Tested the poll interval and it looks fine on my end. Is it possible the log output you pasted was not from the config above? I see 5 seconds between logs but you have configured 10. Here's what I see at 10 seconds:

time="2024-07-06T08:08:42-04:00" level=debug msg=tick
time="2024-07-06T08:08:42-04:00" level=debug msg="Provider connection established with docker 26.1.4 (API 1.45)" providerName=docker
time="2024-07-06T08:08:42-04:00" level=debug msg="Filtering disabled container" providerName=docker container=redis-testing-b771a41e664d174c66b9958c29ed760cc2323ebd2f757b2a1efd363c32faf4a0
time="2024-07-06T08:08:42-04:00" level=debug msg="Configuration received: {\"http\":{},\"tcp\":{},\"udp\":{},\"tls\":{}}" providerName=docker
time="2024-07-06T08:08:42-04:00" level=debug msg="Skipping unchanged configuration." providerName=docker
time="2024-07-06T08:08:52-04:00" level=debug msg=tick
time="2024-07-06T08:08:52-04:00" level=debug msg="Provider connection established with docker 26.1.4 (API 1.45)" providerName=docker
time="2024-07-06T08:08:52-04:00" level=debug msg="Filtering disabled container" container=redis-testing-b771a41e664d174c66b9958c29ed760cc2323ebd2f757b2a1efd363c32faf4a0 providerName=docker
time="2024-07-06T08:08:52-04:00" level=debug msg="Configuration received: {\"http\":{},\"tcp\":{},\"udp\":{},\"tls\":{}}" providerName=docker
time="2024-07-06T08:08:52-04:00" level=debug msg="Skipping unchanged configuration." providerName=docker
time="2024-07-06T08:09:02-04:00" level=debug msg=tick
time="2024-07-06T08:09:02-04:00" level=debug msg="Provider connection established with docker 26.1.4 (API 1.45)" providerName=docker
time="2024-07-06T08:09:02-04:00" level=debug msg="Filtering disabled container" providerName=docker container=redis-testing-b771a41e664d174c66b9958c29ed760cc2323ebd2f757b2a1efd363c32faf4a0
time="2024-07-06T08:09:02-04:00" level=debug msg="Configuration received: {\"http\":{},\"tcp\":{},\"udp\":{},\"tls\":{}}" providerName=docker
time="2024-07-06T08:09:02-04:00" level=debug msg="Skipping unchanged configuration." providerName=docker
Kuppit commented 3 months ago

Regarding the poll interval, I can confirm that the log output I pasted was from the configuration above. Originally, I had set KOP_POLL_INTERVAL to 10 seconds, but I changed it to 5 seconds for testing purposes. Despite this, the issue persists.

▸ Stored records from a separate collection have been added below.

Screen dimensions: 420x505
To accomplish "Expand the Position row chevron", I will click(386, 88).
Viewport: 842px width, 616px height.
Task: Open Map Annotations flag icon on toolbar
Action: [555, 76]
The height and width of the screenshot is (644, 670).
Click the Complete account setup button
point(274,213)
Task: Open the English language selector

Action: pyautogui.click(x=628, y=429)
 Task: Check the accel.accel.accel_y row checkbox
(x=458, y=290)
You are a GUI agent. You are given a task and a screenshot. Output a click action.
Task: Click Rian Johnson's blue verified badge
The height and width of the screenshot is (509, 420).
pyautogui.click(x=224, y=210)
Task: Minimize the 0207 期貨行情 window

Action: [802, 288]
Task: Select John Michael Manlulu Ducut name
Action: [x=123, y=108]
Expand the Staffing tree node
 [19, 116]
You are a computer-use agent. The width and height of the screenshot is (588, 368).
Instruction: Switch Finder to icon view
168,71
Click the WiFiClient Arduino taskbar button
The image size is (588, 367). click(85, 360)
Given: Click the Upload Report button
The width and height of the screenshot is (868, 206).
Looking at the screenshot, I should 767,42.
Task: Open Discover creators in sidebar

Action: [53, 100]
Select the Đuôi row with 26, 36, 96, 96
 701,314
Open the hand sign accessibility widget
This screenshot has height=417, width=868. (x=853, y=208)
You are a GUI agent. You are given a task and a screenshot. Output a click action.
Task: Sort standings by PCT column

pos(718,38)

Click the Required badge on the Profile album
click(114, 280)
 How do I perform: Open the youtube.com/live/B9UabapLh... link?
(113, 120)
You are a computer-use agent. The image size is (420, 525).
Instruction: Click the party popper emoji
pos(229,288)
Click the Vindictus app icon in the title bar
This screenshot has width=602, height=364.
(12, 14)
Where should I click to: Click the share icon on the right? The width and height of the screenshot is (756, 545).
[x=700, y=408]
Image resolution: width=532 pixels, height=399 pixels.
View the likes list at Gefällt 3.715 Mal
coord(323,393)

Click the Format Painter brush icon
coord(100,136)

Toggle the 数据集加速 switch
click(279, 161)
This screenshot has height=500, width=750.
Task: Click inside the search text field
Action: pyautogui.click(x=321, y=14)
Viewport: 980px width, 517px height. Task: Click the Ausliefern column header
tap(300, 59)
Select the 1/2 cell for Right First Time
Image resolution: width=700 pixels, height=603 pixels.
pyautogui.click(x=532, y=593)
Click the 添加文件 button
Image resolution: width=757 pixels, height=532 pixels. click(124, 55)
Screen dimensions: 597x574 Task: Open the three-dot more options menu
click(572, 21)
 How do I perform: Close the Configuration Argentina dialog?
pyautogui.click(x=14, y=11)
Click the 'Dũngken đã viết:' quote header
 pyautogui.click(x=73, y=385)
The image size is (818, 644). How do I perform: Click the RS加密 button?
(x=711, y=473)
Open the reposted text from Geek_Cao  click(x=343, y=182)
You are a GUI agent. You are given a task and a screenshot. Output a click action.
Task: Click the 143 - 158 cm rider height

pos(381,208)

I have now set KOP_POLL_INTERVAL to 60 seconds, and after three reboots, I am still experiencing the same problem.

Additionally, I have several other containers running on this server without any issues at all. They all restart correctly after a server reboot.

Any assistance or guidance on resolving this issue would be greatly appreciated. Thank you for your time and help!